I reached the top of everything I'd worked for —
and felt absolutely nothing.
I spent six years building toward a dream I'd had since childhood — becoming a professional chef. I grew up obsessed with the Food Network, playing kitchen, and holding myself to a standard most adults couldn't match. In my first year of culinary school, a speaker mentioned winning a Top 30 Under 30 award for best chefs in Ontario. That was it. The goal was set.
In 2018, at 24 years old, I made that list. And I felt empty.
At the same time, my mom's cancer treatment had stopped working. I was commuting 80+ minutes a day, working 12-hour shifts, running on fumes. Then one night I rear-ended a car at a gas station. My mom picked up my frantic call and said quietly: "Laurie, when are you going to listen to the universe trying to tell you to slow down?"
$1,500 out of pocket later, I sat down on my meditation cushion. What I found there changed everything — images and messages I couldn't explain. Details about my mom's childhood bedroom. Things I had no way of knowing.
I didn't run from it. I ran toward it. I joined a mediumship group, completed all three levels of Reiki, and became obsessed with one question: how did I become who I am — and how do I unbecome it?
When COVID closed the kitchens in 2020, I started giving readings over Zoom for free. Two months later I was hired by my mentor. Two weeks after that, I left a six-year relationship, my mom was hospitalized, and I was packing a moving truck in full identity crisis on my boss's spare bedroom floor.
My mom passed away in June 2021. Days later I was evicted.

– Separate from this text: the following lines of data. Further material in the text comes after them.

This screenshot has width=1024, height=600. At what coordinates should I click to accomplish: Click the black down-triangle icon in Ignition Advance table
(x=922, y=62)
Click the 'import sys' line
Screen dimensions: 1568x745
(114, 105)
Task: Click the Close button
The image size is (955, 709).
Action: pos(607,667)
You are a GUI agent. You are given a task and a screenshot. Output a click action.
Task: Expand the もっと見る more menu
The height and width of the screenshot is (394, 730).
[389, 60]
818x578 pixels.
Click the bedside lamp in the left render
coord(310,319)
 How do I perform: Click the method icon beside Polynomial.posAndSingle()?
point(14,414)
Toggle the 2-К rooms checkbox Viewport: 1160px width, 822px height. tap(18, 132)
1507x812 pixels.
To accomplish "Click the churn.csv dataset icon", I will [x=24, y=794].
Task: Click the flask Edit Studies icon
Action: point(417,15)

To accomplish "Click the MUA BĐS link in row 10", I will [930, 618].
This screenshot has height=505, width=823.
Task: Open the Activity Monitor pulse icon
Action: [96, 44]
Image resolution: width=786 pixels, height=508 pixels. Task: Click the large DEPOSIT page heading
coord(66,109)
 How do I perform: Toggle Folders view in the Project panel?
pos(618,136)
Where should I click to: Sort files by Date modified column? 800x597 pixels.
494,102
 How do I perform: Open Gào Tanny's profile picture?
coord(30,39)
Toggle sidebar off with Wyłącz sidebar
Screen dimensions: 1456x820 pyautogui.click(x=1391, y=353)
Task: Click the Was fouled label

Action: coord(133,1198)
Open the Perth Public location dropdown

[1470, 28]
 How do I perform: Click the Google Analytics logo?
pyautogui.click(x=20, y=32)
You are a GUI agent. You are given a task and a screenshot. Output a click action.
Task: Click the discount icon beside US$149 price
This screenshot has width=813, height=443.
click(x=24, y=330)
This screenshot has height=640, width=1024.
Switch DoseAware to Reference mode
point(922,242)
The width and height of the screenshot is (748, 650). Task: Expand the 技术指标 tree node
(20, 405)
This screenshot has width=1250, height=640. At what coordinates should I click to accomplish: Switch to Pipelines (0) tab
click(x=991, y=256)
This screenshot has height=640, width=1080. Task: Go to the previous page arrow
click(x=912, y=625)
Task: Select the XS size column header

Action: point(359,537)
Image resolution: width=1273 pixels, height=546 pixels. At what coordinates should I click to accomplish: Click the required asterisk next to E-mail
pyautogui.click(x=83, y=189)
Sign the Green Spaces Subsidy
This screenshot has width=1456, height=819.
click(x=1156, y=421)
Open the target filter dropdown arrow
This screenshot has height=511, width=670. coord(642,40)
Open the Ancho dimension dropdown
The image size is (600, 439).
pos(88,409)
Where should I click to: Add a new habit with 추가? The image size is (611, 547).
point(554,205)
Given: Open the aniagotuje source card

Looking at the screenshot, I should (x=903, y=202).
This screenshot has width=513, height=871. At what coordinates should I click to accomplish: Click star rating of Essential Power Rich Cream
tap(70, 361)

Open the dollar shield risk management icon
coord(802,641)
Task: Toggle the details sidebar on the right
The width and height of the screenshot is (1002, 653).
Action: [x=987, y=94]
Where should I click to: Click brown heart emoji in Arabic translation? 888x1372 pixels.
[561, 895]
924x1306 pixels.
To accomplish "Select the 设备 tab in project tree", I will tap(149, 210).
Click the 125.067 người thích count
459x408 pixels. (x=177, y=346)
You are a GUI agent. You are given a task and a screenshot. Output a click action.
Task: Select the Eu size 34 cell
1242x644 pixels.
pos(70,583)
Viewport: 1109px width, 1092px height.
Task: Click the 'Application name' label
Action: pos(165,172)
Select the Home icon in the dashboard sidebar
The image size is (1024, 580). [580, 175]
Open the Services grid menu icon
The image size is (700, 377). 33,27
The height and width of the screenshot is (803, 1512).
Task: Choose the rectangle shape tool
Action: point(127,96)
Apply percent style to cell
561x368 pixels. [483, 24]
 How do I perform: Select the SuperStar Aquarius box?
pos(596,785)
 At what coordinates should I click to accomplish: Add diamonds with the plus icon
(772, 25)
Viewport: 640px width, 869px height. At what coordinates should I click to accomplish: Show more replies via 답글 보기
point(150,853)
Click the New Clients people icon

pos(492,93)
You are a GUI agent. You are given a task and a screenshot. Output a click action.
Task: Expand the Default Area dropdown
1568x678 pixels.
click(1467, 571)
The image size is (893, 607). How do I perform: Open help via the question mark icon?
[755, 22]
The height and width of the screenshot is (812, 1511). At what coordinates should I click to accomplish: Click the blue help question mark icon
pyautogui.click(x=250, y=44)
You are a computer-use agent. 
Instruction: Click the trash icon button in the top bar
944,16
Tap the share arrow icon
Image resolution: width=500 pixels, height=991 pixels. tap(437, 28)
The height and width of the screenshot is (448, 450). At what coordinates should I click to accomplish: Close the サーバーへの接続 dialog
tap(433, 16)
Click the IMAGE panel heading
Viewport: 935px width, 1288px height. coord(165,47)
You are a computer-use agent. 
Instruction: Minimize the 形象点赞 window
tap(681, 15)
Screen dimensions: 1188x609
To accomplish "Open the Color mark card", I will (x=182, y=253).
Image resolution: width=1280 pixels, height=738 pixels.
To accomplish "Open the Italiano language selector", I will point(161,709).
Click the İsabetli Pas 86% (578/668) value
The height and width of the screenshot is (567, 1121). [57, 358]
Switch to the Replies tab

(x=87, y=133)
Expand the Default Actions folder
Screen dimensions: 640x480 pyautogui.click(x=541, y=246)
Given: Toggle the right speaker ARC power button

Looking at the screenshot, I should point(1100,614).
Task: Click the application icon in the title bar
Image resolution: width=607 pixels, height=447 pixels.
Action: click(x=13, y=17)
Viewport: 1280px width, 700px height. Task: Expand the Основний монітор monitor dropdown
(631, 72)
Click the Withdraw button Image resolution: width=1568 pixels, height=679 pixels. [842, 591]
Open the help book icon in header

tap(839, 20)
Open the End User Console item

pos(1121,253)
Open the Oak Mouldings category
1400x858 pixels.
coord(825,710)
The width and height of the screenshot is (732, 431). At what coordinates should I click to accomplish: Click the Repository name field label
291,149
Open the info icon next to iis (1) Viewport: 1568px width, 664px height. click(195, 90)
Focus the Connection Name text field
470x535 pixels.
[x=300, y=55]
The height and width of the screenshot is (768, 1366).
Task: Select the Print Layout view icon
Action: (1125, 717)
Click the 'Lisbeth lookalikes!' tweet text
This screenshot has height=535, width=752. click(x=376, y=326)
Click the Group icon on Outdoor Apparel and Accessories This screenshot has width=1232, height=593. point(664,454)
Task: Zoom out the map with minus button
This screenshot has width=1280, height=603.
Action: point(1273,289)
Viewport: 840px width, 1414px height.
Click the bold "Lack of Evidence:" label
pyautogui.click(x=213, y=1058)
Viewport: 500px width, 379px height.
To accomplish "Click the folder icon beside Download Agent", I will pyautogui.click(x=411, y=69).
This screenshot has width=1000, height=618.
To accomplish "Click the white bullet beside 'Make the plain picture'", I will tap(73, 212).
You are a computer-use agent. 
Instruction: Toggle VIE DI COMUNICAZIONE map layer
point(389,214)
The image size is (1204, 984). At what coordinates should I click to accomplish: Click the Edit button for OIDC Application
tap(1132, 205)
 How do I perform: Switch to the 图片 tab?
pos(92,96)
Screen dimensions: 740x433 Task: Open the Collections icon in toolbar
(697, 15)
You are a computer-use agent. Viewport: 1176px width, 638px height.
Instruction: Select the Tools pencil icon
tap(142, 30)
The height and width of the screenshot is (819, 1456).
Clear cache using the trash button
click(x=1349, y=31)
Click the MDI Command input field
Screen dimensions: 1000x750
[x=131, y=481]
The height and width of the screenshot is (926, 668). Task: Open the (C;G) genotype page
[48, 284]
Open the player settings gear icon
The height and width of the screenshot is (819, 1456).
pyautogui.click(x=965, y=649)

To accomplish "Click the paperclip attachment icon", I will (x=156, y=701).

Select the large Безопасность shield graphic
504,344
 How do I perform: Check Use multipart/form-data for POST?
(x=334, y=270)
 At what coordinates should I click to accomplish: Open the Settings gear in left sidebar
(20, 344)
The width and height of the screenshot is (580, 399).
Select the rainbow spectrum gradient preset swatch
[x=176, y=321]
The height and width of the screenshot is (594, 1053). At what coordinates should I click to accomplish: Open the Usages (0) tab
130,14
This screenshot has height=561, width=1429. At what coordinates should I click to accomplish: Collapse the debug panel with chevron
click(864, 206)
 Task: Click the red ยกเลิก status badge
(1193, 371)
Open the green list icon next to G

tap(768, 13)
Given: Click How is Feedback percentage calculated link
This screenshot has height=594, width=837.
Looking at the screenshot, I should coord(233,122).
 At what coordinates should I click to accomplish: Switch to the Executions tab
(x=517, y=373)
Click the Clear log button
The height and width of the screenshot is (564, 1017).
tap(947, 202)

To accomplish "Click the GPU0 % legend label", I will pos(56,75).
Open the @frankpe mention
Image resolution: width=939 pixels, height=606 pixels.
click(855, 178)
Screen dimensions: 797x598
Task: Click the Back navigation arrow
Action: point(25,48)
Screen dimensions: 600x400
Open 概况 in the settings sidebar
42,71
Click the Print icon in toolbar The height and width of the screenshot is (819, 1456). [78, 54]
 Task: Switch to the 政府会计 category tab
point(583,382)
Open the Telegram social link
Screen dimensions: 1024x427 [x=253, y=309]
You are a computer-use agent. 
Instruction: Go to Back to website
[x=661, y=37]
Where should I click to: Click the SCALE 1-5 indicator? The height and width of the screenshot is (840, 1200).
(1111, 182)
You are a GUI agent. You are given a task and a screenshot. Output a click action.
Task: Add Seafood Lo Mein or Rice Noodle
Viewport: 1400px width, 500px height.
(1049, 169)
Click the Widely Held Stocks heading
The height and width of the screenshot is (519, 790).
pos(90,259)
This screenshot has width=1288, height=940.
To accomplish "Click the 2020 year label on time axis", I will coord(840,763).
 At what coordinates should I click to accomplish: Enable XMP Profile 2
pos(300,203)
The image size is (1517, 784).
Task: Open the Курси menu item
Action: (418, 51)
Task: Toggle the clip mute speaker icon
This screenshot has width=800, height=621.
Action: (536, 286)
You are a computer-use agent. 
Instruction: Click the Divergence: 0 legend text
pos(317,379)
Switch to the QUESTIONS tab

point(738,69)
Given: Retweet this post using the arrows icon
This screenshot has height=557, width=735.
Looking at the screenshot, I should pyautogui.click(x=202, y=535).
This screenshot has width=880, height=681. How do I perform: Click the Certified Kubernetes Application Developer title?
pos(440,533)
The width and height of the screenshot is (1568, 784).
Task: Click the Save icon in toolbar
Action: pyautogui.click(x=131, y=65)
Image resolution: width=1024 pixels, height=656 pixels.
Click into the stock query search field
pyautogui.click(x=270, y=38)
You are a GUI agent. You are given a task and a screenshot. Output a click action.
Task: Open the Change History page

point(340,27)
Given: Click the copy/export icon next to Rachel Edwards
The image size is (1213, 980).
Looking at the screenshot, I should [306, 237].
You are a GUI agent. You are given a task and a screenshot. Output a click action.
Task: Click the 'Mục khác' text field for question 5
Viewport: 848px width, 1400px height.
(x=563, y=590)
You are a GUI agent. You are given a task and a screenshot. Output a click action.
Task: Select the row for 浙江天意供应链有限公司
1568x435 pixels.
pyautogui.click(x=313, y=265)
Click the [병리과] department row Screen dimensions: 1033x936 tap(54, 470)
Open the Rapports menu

I moved to a new city — less than a kilometre from the man who is now my husband — and was connected to people who became like family, to friends, and people who I still work with to this day.
God dismantled my life so I could build a better one. My mom helped from the other side. I now have a deep, unshakeable trust in things falling apart to fall together — which is exactly why I can hold space for you when you're in the messy middle of it. I'm not guiding you from theory. I'm guiding you from the other side of it.